There doesn't seem to be a Duck X Chicken Hybrid, though I did look around.
This here is a Pheasant X Turkey Hybrid. The image is all I have, no link for details to read about.
And finally this Turkey X Peafowl Hybrid? As MizLinda theorizes it to be. Or perhaps an actual species of a fowl? Sorry no link either to read about. I was lucky enough to have stumbled upon such a beautiful find.
Duck x Chicken would be genetically impossible, as they are 2 completely different families of birds. Ducks, geese and swans are all fairly closely related, within the Anatidae, but they are fairly distant on the bird family tree from the Galliform group (which includes chickens, turkeys, quail, grouse, partridges, pheasants, peafowl, etc).

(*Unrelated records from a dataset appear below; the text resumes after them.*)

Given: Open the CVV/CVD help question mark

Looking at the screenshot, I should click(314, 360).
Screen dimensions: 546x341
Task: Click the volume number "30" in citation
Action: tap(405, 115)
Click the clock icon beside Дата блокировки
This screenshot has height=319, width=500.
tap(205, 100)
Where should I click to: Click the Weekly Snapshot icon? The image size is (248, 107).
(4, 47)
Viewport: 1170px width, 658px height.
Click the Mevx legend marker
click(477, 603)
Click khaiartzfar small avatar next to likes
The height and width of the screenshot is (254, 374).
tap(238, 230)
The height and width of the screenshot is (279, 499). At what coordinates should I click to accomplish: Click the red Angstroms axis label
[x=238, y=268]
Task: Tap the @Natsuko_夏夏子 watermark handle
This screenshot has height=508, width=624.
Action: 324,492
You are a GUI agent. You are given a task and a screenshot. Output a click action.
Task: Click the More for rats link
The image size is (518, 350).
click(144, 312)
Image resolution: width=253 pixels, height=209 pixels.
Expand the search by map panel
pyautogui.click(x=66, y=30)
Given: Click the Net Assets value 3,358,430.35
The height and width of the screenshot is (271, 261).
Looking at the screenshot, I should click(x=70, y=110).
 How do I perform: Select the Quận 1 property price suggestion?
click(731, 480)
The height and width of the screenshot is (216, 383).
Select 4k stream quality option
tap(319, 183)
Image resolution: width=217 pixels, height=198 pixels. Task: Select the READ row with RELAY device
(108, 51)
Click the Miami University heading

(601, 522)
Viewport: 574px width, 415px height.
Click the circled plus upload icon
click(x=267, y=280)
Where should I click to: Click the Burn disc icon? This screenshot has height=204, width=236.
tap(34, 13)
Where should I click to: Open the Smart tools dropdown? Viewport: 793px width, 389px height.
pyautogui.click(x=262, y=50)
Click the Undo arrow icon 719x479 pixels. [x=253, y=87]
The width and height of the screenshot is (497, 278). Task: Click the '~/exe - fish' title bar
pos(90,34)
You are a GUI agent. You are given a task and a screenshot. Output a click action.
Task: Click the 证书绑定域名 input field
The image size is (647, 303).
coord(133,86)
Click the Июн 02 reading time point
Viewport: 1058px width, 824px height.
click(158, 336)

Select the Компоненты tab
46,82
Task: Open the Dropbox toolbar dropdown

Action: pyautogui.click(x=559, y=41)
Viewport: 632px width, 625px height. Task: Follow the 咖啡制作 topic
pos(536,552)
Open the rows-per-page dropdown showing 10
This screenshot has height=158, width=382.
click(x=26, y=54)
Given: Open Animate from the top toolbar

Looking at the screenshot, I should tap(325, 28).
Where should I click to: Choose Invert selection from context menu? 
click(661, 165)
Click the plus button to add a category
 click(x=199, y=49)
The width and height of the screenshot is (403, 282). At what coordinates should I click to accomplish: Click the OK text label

I've seen a Chicken x Pheasant; it was considerably bigger than either parent species IIRC.
Those photos of the alleged Muscovy Duck x Canada Goose look slightly different from normal Muscovies (although there is a lot of variation among them, and they do get a lot bigger than most ducks), but I don't see an obvious Canada Goose influence in them. Not discounting the possibility, tho.
I've heard of a swan x goose, documented from the 1930s or something, but i'm also not sure if the hybrid in the video is a "swoose". It looks very similar to hybrids i've seen of Canada x domestic geese (which usually come from either Swan Goose or Greylag Goose stock, and in some breeds can be much bigger than any wild goose).
There are several pages online with huge galleries of hybrid duck photos. Mallards hybridise with just about anything they possibly can, and the hybrids are usually fairly easy to identify the other parent species from their colour patterns. Google for "manky mallards", which is what some birdwatchers call them.
I'll try to find the link with the pic of the historical Swan x Goose hybrid...
In this here link, it has this pic calling it a Wild Churkey Hen. I can't find anything on Churkey on the net. So what is it? I was gonna include it in this thread at firt but than I decided not to because I know I already had to many inaccuracies.
Growing up we had turkeys, chickens and guineas. Wild pheasants everywhere and nearby were "usually captive" peacocks, and other exotic birds that we were hard pressed to identify. The interbreeding results were so cool to speculate about. Your photo seems to me a pheasant crossed with a rhode island red chicken. And that's a hen. Based on the fat content after butchering, wrap it in bacon and foil, grill to perfection and gobble, gobble :)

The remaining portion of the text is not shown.